- Born: July 13, 1876 Sheboygan, Wisconsin
- Died: October 11, 1943 (aged 67) Sheboygan, Wisconsin
- Known for: Founding of Kohler Foundation, Inc.

= Marie Christine Kohler =

American philanthropist from Sheboygan, Wisconsin

Marie Christine Kohler (July 13, 1876 – October 11, 1943) was a member of the Kohler family of Wisconsin and was prominent in the community life of Sheboygan and Kohler, active in social work and better homes projects, and was well known for her philanthropic deeds.

== Biography ==
Miss Kohler was born in Sheboygan, Wisconsin On July 13, 1876, the fourth child of John Michael Kohler II and Elizabeth Lillie Vollrath. She was educated in the Sheboygan public schools and was a graduate of the University of Wisconsin (1901). For a number of years she taught English literature at the Sheboygan High School, and she was secretary of the Kohler Company from 1905 to 1909.

Kohler was instrumental in construction of the Waelderhaus in the Village of Kohler. It was designed by Austrian architect Kaspar Albrecht and was designed as a tribute to the tradition of Bregenzerwald (forest of Bregenz) Province of Vorarlberg, Austria. The name Waelderhaus (ger. wälderhaus) means forest house. The building was dedicated to the use of the girl scouts upon completion in 1931.

== Social and Philanthropic work ==

She was Instrumental in organizing the Sheboygan County Chapter of the American Red Cross in 1916, and helped to organize branches of the Red Cross and the Junior Red Cross in the schools.

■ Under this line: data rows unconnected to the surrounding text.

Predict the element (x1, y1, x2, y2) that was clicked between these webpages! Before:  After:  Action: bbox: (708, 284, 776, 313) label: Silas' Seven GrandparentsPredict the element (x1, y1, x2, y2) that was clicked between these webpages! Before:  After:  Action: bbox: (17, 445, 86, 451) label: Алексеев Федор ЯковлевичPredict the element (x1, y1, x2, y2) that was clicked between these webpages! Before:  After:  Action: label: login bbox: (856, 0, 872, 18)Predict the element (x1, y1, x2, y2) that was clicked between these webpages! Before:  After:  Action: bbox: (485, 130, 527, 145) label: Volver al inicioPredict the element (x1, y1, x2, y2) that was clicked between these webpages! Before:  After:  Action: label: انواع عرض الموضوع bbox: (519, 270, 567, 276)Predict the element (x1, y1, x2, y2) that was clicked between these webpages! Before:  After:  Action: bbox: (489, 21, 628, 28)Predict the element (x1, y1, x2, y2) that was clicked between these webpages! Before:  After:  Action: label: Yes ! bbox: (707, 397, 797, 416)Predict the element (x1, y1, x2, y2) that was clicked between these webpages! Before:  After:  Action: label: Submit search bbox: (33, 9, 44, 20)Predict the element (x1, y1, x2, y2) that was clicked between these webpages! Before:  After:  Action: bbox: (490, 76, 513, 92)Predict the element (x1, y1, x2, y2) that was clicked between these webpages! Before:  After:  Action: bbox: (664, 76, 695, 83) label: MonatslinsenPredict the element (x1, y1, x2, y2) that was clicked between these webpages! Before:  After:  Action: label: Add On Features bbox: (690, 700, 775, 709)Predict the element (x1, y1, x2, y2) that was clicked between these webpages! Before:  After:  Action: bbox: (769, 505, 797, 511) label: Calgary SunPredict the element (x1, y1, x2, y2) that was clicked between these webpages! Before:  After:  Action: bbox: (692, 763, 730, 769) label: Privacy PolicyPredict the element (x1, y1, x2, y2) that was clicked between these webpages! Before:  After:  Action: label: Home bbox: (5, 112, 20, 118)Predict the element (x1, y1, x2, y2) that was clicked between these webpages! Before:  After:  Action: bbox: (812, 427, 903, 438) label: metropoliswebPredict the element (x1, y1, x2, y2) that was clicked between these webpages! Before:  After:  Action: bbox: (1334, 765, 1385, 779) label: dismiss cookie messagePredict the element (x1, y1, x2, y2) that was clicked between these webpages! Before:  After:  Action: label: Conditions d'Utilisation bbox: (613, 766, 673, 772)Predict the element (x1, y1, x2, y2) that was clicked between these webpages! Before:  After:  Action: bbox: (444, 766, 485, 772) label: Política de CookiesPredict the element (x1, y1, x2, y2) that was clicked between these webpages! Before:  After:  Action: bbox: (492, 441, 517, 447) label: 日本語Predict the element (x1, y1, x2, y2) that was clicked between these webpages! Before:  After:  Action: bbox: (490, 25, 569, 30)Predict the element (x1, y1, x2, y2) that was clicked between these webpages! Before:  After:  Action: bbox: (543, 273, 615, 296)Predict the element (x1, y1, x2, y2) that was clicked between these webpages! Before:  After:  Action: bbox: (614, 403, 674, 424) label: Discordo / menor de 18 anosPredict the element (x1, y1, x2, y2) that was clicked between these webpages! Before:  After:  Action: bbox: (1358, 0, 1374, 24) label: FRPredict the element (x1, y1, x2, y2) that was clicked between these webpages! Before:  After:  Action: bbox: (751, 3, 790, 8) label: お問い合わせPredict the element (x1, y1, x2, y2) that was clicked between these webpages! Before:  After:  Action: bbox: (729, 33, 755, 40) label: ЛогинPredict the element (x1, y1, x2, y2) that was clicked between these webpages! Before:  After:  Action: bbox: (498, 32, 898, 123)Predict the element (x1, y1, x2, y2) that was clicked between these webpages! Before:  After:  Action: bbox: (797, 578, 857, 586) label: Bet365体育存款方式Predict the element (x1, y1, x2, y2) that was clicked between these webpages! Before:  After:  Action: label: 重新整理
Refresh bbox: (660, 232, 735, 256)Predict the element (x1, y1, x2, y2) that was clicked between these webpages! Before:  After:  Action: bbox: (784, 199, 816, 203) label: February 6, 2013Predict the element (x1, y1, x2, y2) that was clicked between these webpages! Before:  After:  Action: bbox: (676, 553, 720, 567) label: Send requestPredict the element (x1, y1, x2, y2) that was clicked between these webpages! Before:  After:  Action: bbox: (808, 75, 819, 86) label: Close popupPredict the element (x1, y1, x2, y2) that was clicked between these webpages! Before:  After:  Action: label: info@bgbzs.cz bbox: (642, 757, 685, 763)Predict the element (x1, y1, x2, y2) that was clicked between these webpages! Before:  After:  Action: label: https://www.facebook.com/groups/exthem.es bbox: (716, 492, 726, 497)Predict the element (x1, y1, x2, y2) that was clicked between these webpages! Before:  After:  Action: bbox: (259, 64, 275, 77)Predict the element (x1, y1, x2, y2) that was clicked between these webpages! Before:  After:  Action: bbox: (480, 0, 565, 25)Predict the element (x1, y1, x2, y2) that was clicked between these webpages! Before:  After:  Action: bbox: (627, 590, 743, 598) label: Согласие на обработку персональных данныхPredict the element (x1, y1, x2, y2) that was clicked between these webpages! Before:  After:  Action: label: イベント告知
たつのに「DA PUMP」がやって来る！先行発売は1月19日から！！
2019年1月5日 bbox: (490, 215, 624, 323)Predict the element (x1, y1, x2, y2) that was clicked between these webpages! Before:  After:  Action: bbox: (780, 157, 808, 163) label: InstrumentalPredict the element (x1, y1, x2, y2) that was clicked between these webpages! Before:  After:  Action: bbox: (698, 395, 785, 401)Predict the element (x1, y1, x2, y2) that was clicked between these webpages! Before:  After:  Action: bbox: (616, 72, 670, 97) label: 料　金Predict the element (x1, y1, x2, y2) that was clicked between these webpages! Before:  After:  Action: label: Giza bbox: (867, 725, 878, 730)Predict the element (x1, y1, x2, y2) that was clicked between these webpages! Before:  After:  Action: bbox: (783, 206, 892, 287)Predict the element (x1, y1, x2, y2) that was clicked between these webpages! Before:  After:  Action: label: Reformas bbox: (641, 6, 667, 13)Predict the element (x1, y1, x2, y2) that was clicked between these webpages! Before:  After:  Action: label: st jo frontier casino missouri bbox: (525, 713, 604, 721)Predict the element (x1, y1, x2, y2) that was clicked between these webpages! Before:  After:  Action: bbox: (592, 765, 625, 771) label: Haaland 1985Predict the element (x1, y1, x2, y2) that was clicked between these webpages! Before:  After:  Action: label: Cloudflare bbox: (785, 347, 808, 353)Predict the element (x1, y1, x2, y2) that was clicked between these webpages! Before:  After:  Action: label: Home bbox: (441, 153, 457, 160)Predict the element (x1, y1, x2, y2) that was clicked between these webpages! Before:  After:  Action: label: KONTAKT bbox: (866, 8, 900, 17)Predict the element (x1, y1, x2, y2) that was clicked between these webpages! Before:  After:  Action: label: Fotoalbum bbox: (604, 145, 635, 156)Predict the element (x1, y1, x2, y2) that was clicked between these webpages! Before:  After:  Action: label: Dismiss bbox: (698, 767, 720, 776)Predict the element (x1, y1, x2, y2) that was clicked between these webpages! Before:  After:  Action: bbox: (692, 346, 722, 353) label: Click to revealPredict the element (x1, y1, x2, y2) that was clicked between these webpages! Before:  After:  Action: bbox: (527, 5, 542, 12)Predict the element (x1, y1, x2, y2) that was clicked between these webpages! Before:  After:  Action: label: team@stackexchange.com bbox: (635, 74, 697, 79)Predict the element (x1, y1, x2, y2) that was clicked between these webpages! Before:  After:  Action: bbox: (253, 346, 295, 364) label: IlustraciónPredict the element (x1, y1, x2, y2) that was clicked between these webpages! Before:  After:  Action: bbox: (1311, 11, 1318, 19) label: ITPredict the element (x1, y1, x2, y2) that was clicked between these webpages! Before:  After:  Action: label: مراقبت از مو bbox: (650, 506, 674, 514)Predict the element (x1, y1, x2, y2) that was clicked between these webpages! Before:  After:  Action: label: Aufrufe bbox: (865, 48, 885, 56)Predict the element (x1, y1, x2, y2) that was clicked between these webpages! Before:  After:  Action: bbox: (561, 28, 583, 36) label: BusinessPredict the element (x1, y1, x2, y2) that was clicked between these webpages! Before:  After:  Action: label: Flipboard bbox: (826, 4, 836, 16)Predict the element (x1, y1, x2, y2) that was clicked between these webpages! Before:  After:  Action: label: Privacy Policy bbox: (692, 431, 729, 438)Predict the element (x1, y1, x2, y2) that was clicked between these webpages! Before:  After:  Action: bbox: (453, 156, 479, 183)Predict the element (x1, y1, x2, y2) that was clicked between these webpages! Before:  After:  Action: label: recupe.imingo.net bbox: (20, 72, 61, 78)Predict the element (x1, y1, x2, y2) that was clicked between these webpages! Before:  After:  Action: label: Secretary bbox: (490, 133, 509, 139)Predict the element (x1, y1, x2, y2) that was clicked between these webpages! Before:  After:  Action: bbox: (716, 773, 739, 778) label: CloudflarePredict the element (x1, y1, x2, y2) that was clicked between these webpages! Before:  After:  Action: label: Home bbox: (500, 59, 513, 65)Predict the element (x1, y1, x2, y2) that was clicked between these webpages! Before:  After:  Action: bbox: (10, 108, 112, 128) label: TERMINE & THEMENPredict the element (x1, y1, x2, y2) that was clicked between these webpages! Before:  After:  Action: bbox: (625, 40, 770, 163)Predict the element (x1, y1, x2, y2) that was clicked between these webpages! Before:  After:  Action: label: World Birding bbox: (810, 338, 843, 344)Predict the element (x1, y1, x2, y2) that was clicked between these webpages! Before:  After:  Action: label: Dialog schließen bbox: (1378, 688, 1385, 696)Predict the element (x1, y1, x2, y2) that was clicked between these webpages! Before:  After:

She started the Girl Scouts movement at Kohler in 1919.

Miss Kohler was one of the organizers of the American Association of University Women in 1924 and presided at its first meeting. She was president of the Wisconsin Conference of Social Work at the time the state legislature passed the children's code and she was very influential in the passage of the code.

Miss Kohler was a member of then Secretary of Commerce Herbert Hoover's committee on house building and home ownership. Along these lines she was also state chairman of the Better Homes in America organization.

She was chairman of the Sheboygan Better Cities contest sponsored by the Wisconsin Conference of Social Work in 1924 and 1925.

She was active in the organization of the Sheboygan department of public recreation in 1921 and 1926. Miss Kohler was active in the Federation of Woman's clubs for many years and served as a delegate for Wisconsin to the national convention in New York City in 1916. She was state chairman of the community service committee of the Wisconsin Federation of Woman's clubs.

She Instituted the Sheboygan County Children's board in 1930 under the state code. Under her leadership, Sheboygan county was the first in the state to have a paid worker In this field.

In the late 1930s, Miss Kohler was chairman of the Woman's Field Army in its fight against cancer, and under her guidance Sheboygan County was outstanding in this work in the state.

== Later years ==
In 1940, along with her sisters, Evangeline Kohler and Lillie B. Kohler, her 3/4-brother, Herbert V. Kohler Sr. and O.A. Kroos, she co-founded the Kohler Foundation, Inc.

Marie was chairman of the Scouting Council of the Girl Scouts and directed the construction of the Waelderhaus for their headquarters in 1941. The building was also dedicated as a memorial to her father John Micheal Kohler.

She died on October 11, 1943, at St. Nicholas hospital after an illness. She was never married and had no heirs.

Her will made specific bequests including $5000 to the Wisconsin Alumni Research Foundation, $10,000 to the University of Wisconsin Regents student loan fund and the major portion of the estate going to the Kohler Foundation.